Monday, July 19, 2010

Basement and Bees

I'm on my sixty-seventh great day in a row. I haven't really been counting, but it feels like a lot! Today Nathan, Lige and I worked on my basement walls some more. We nearly finished them but ran a few blocks short. I'll get the remainder in a day or two and then those will go in the same day we pour the concrete basement floor, probably. Today felt like a huge success and progress was so visible. It's a lot more gratifying than waiting three weeks to have my address post installed.

This is the west-facing wall completely done. The rectangular space is where my egress window will be located. Egress window always makes me think of egret window. Prepare for impending biology joke. During the summer and spring, I'll have a Great Egress window, but in late fall and winter, it will be a Snowy Egress window.

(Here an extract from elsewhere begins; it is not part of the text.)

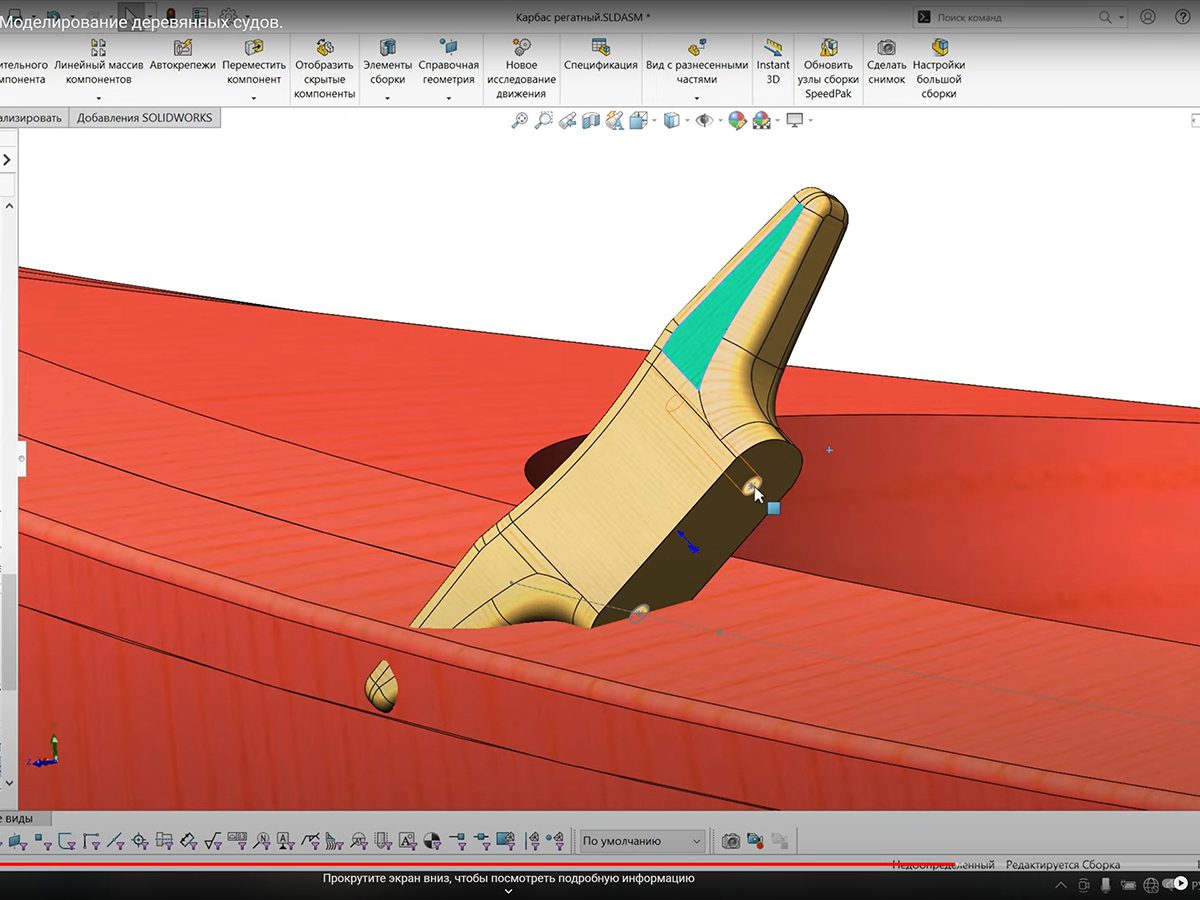Start Новое исследование движения

[x=521, y=66]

The south-facing wall is the only one incomplete. Up on the left there where a half-block kind of stands alone, there will be a window in the small space to the left. There will be three of those windows installed in this wall at the same height within the top two courses of blocks (a "course" is one layer of blocks running on the same horizontal plane). One will be in the very center of the wall with the third being symmetrically placed to the one on the left, but on the right side of the wall.

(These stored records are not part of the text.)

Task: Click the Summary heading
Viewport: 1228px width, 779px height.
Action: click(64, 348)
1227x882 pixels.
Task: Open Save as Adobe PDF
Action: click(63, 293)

Here Nathan is laying the top course of blocks on the south wall. If you look closely, you will see the top two courses are textured differently than all the blocks below. The top ones are called "rock face" blocks and look more natural or pretty than the smooth cement-looking regular blocks. This is just for aesthetic purposes. Only the top two courses are rock-face blocks, because those are the only ones that will show above ground. So if you refer to the previous picture, you can imagine the base of my windows on the south wall will be at the surface level of the ground around the house so all but the top sixteen inches of my basement will be below grade (under ground). We will take some of the dirt that was excavated from the basement and mound it up below the top two courses of blocks. It will look a bit like my house is sitting on a little hill, though it will in fact be several feet below the surface!


Here you can kind of see the whole scene, including scaffolding used for laying the top courses. The cabin is located near the north end of the lot, so this picture looks south to where most of my land is. The pond is among those trees out there and this is the view I will face if I look out the imagined windows on the front of the house.


Melanie had a delicious dinner awaiting me when we were done working for the day. I ate and hung out with the kids a little before Paul took me out to see his bee hives! He told me each bee lives only around two weeks and produces about a teaspoon of honey in a lifetime. Wow, so many life-works have gone into my morning smoothies and into my belly! He also told me about the amazing communication systems bees use with one another. Apparently, a bee can report to a group where a food source is located, how much food is there, and what the quality of it is as well! I can hardly imagine.

Out we ventured into the dark night, dressed up in these outfits which seemed a bit overly cautious until angry bees were trying to sting my head. It was a fascinating experience; I could hear the scream of the bee's wings in attack mode and could feel it ramming into my net hood, but it was unable to get to my skin. Added bonus: I was impervious to mosquitoes as well! Bonus bonus: we looked so silly it made us smile!